▶ **Отрывок текста**
===

Смертоносный вирус «А». Кто «заразил» СССР Афганской войной — страница 37 из 109

В конце сентября в Кабул прибыл секретарь ЦК КПСС, кандидат в члены политбюро Б.Н. Пономарев. Поскольку визит носил неофициальный характер, то никакой помпезной встречи в аэропорту не было. Самолет из правительственного авиаотряда после приземления отогнали на дальнюю стоянку, туда же подкатил небольшой кортеж: Пузанов с Богдановым, Сарвари и член политбюро Шах Вали. Пономарев, сев в машину, сразу объяснил цель своего приезда: по поручению советского руководства он должен встретиться с Тараки и Амином и убедить их в пагубности курса на массовые репрессии и беззаконие. Судя по всему, Москва была сильно обеспокоена продолжающимися преследованиями парчамистов.

Выслушав Бориса Николаевича, Богданов про себя подумал, что московскому гостю выпала непростая миссия. Сам полковник к тому времени уже успел убедиться в том, что от всех разговоров на эти темы афганские руководители демонстративно уходят. Тема единства в партии давно была закрыта, о ней не вспоминали еще с середины лета, и большинство наших работников в Афганистане старались не раздражать халькистов подобными разговорами. Себе дороже…

Разместившись в гостевой квартире на территории посольства, Пономарев вечером вышел в сад погулять, и Леонид Павлович воспользовался этим, чтобы ввести гостя в особенности обстановки.

===

▶ **Фрагмент данных**
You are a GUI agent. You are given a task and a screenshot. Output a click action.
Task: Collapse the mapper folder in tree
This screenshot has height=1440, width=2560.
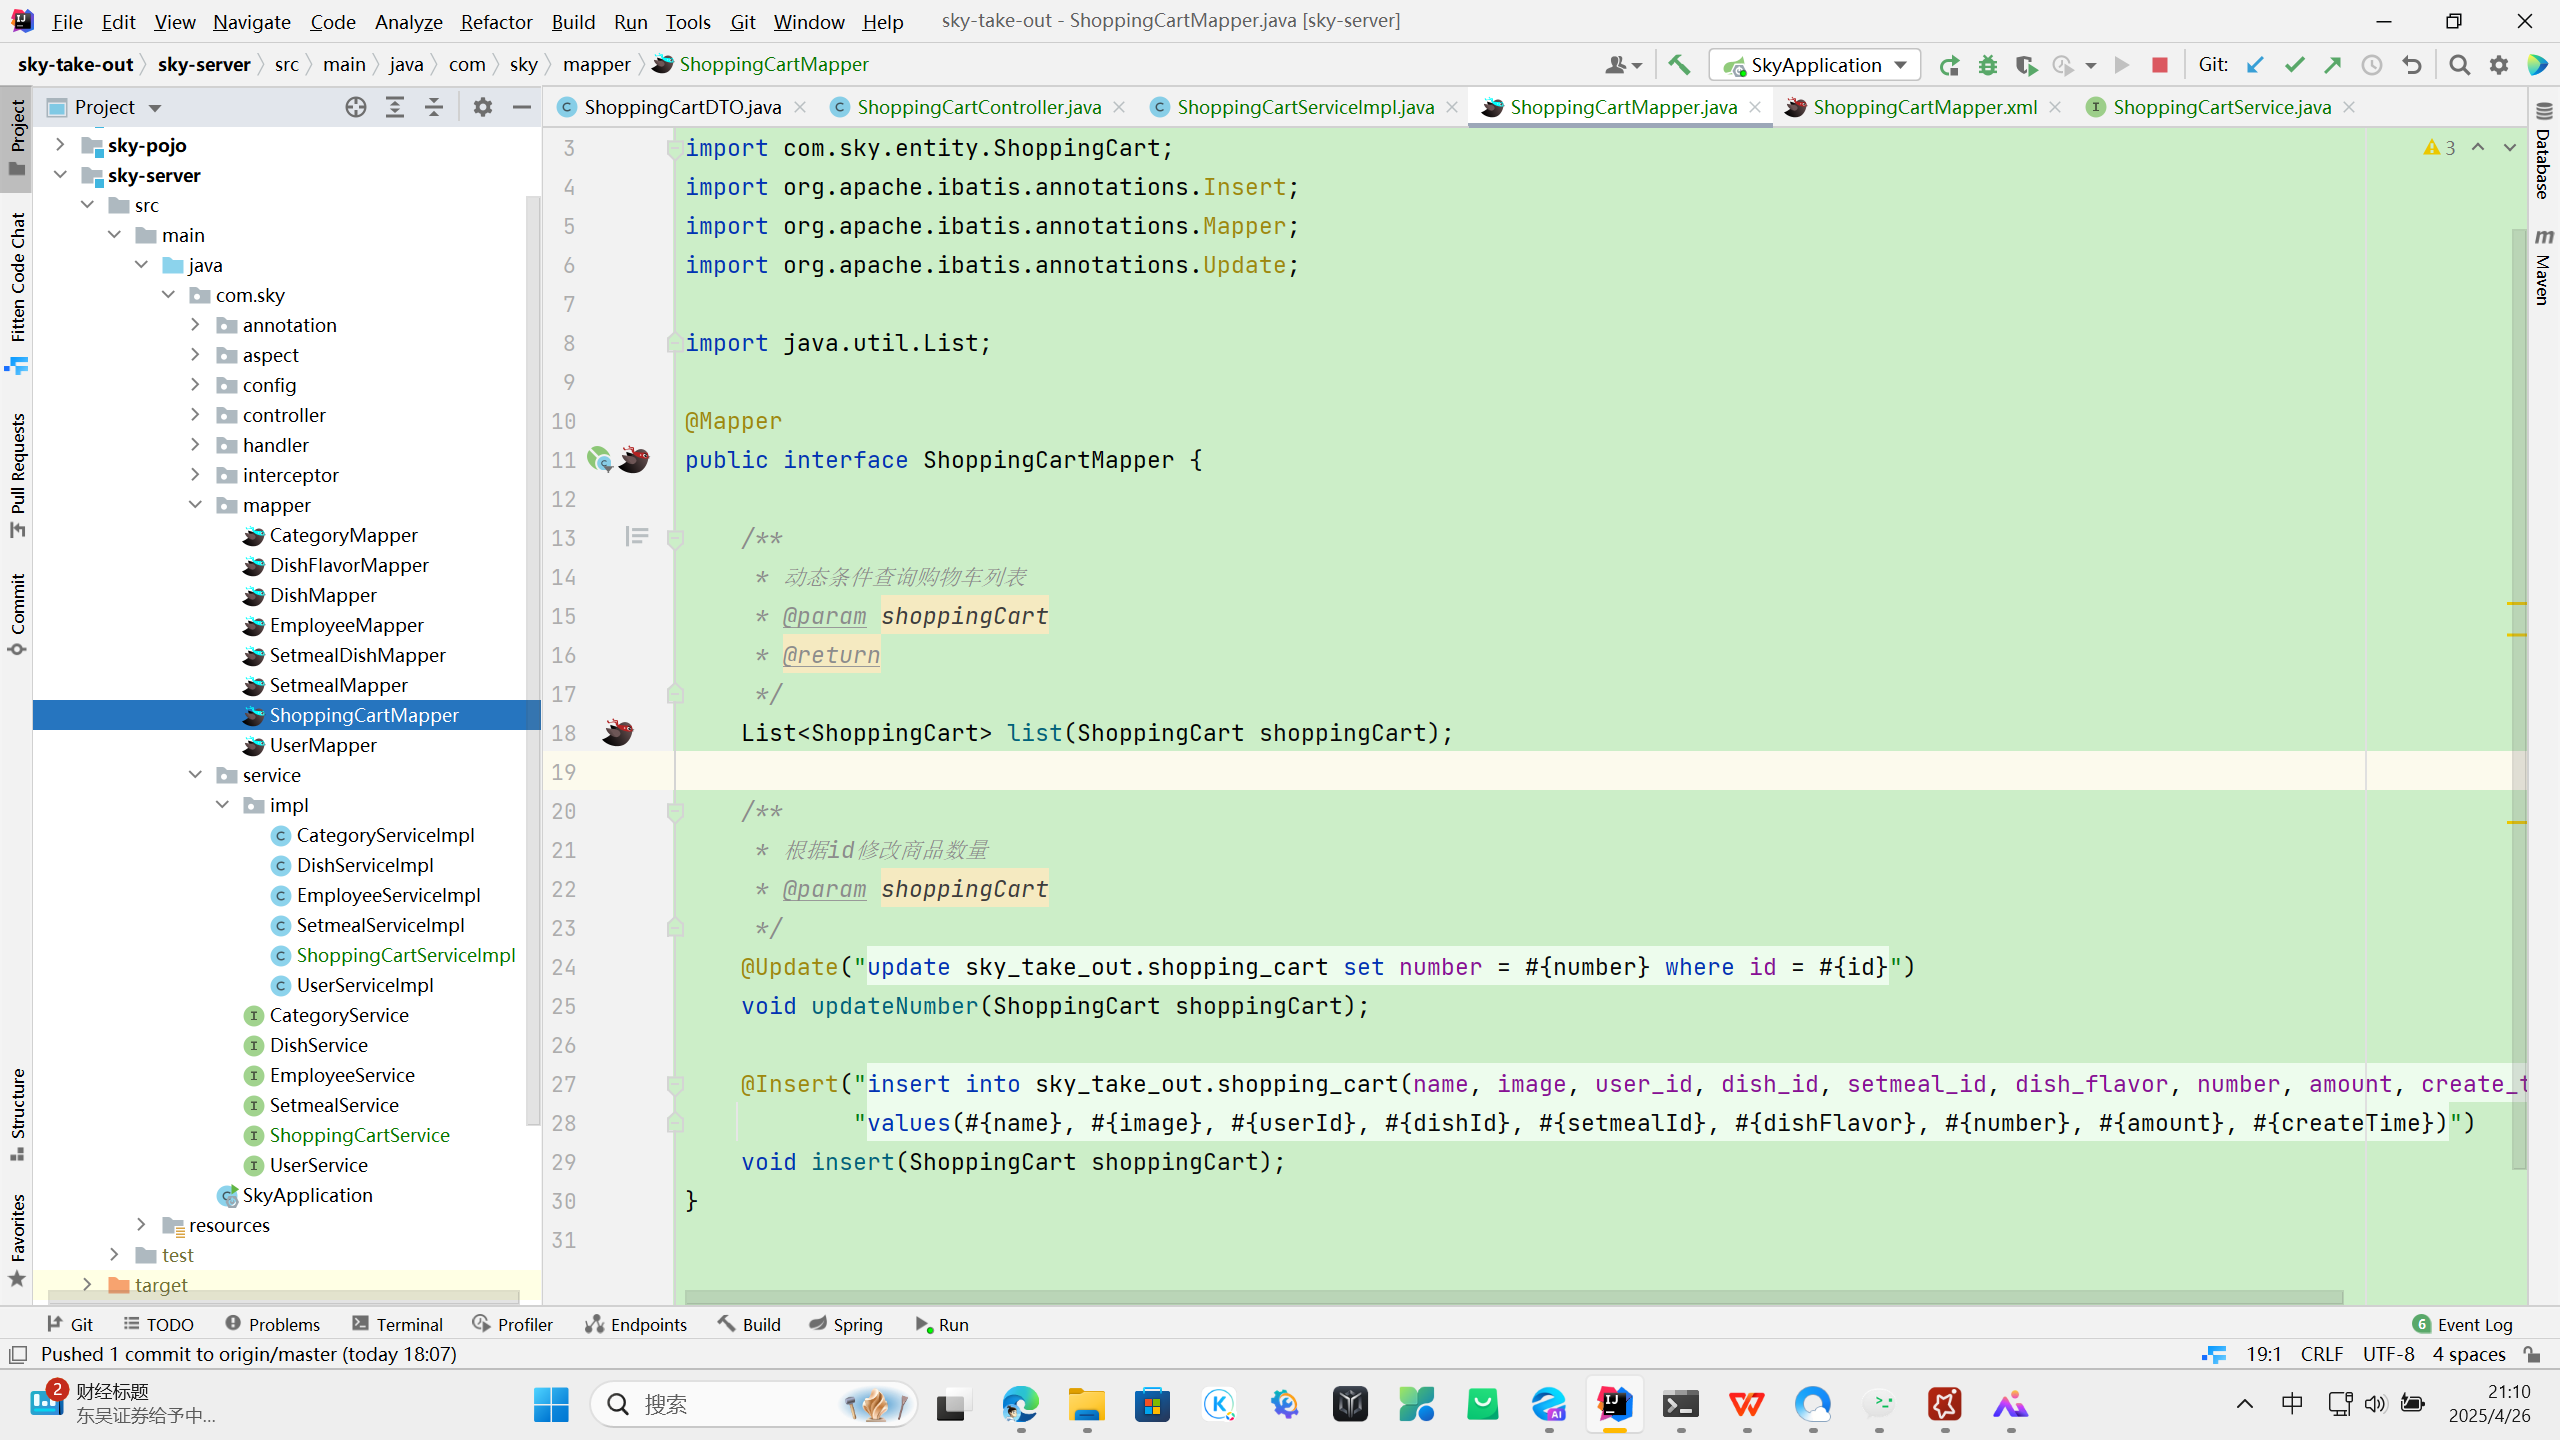pos(196,505)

===

▶ **Задания**
1/ Переведите на английский язык предложение из рассказа о приезде Пономарева в Кабул: «Судя по всему, Москва была сильно обеспокоена продолжающимися преследованиями парчамистов».
2/ Изложите кратко, в виде списка, абзац рассказа о приезде Пономарева в Кабул, начинающийся словами «Выслушав Бориса Николаевича», сохранив основные факты.
3/ Продолжите рассказ о приезде Пономарева в Кабул, начав сразу после его последнего предложения.
Материал для работы не понадобится.

▶ **Ответы к заданиям**
1/ Apparently, Moscow was deeply concerned about the continuing persecution of the Parchamists.

2/
- Богданов счел, что московскому гостю выпала непростая миссия.
- Он уже убедился, что афганские руководители демонстративно уходят от разговоров на эти темы.
- Тема единства в партии была закрыта еще с середины лета.
- Большинство советских работников в Афганистане старались не раздражать халькистов такими разговорами.

3/
Прогуливаясь по ухоженным аллеям мимо благоухающих розовых кустов, полковник перечислял главные, на его взгляд, проблемы. «Во-первых, — говорил он, — это очевидное левачество афганских руководителей, их стремление немедленно осуществить кардинальные реформы, не считаясь с местными реалиями. Тем самым они настраивают против себя значительную часть населения, плодят собственных врагов. Соглашаясь с нами на словах о необходимости иметь союзников среди самых широких слоев народа, они, напротив, день ото дня сужают социальную базу революции. Особенно беспокоят массовые репрессии, которые осуществляются в отношении парчамистов, духовенства, да, собственно, всех, кто хоть в какой-то мере бывает заподозрен в нелояльности. Людей расстреливают без суда и следствия. Причем, — с горечью добавил Богданов, — это делают наши подсоветные из органов безопасности, значит, у афганцев может сложиться впечатление, что и мы вовлечены в репрессии, что людей убивают с нашего согласия или даже по нашей указке».

Это последнее обстоятельство, кстати говоря, сильно отравляло жизнь руководителю представительства КГБ, было предметом его постоянной головной боли.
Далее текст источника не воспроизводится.